# GIVEN TASK
Please edit the part of the entries that opens with the line containing "Given: Open the History clock icon" and closes with the last entry, replacing "clock" with "timer" and leaving all else unchanged. Give back only that part, without the pictures.

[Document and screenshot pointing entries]
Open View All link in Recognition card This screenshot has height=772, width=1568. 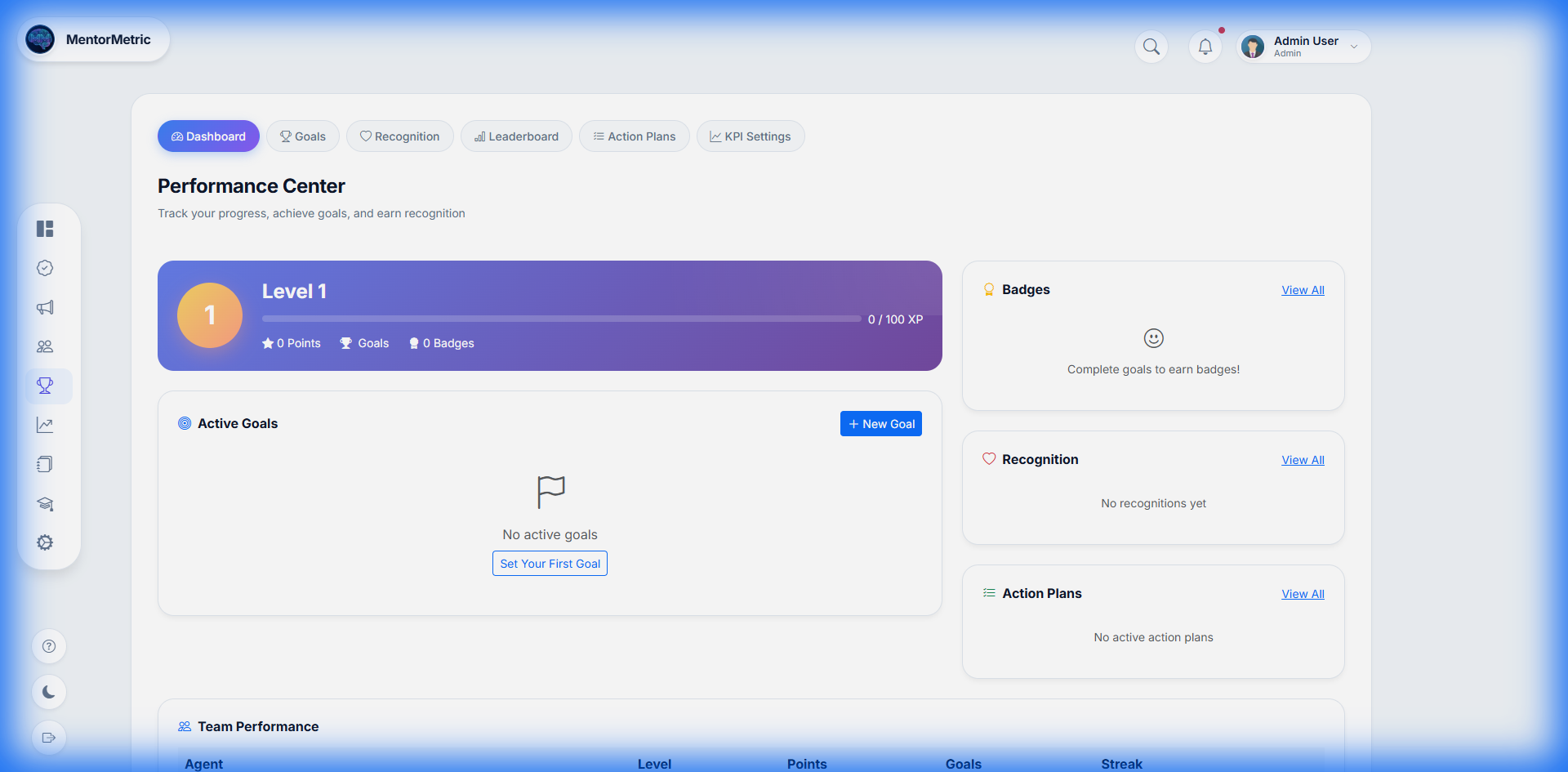click(x=1303, y=460)
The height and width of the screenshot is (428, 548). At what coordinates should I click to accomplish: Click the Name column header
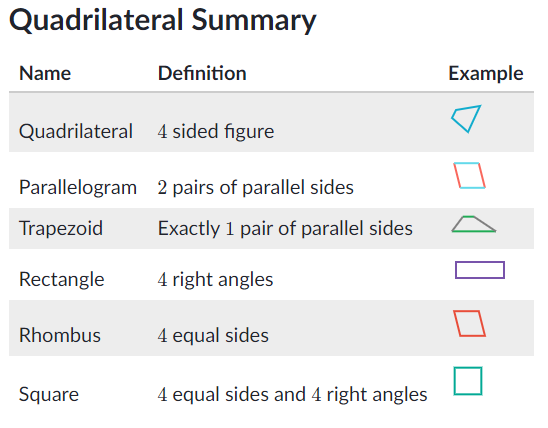point(45,73)
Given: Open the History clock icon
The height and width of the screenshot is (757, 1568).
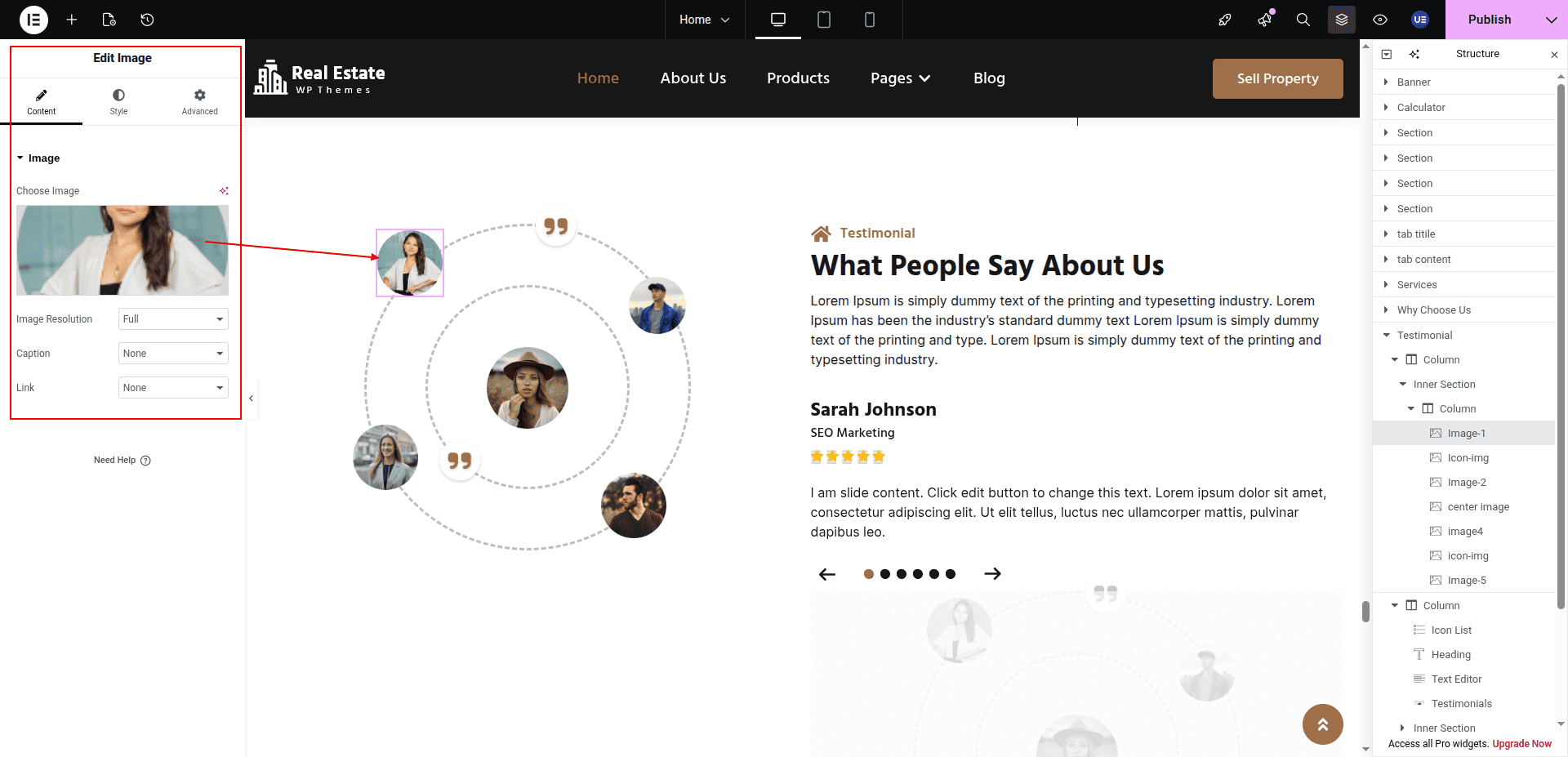Looking at the screenshot, I should click(147, 20).
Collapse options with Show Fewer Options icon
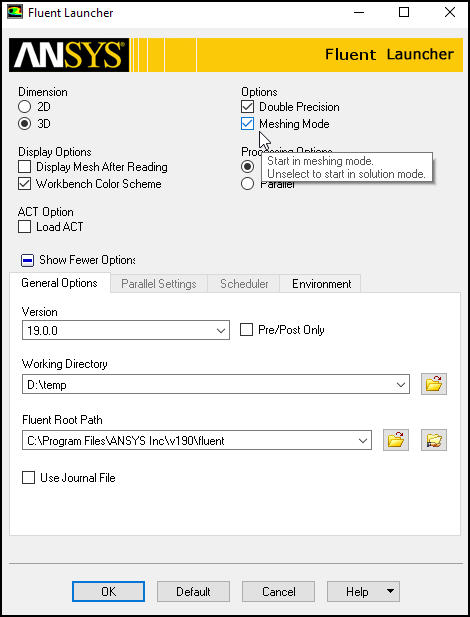This screenshot has height=617, width=470. click(27, 260)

# FINAL RESULT
Given: Open the History timer icon
The height and width of the screenshot is (757, 1568).
Looking at the screenshot, I should click(147, 20).
Collapse options with Show Fewer Options icon
This screenshot has height=617, width=470. click(27, 260)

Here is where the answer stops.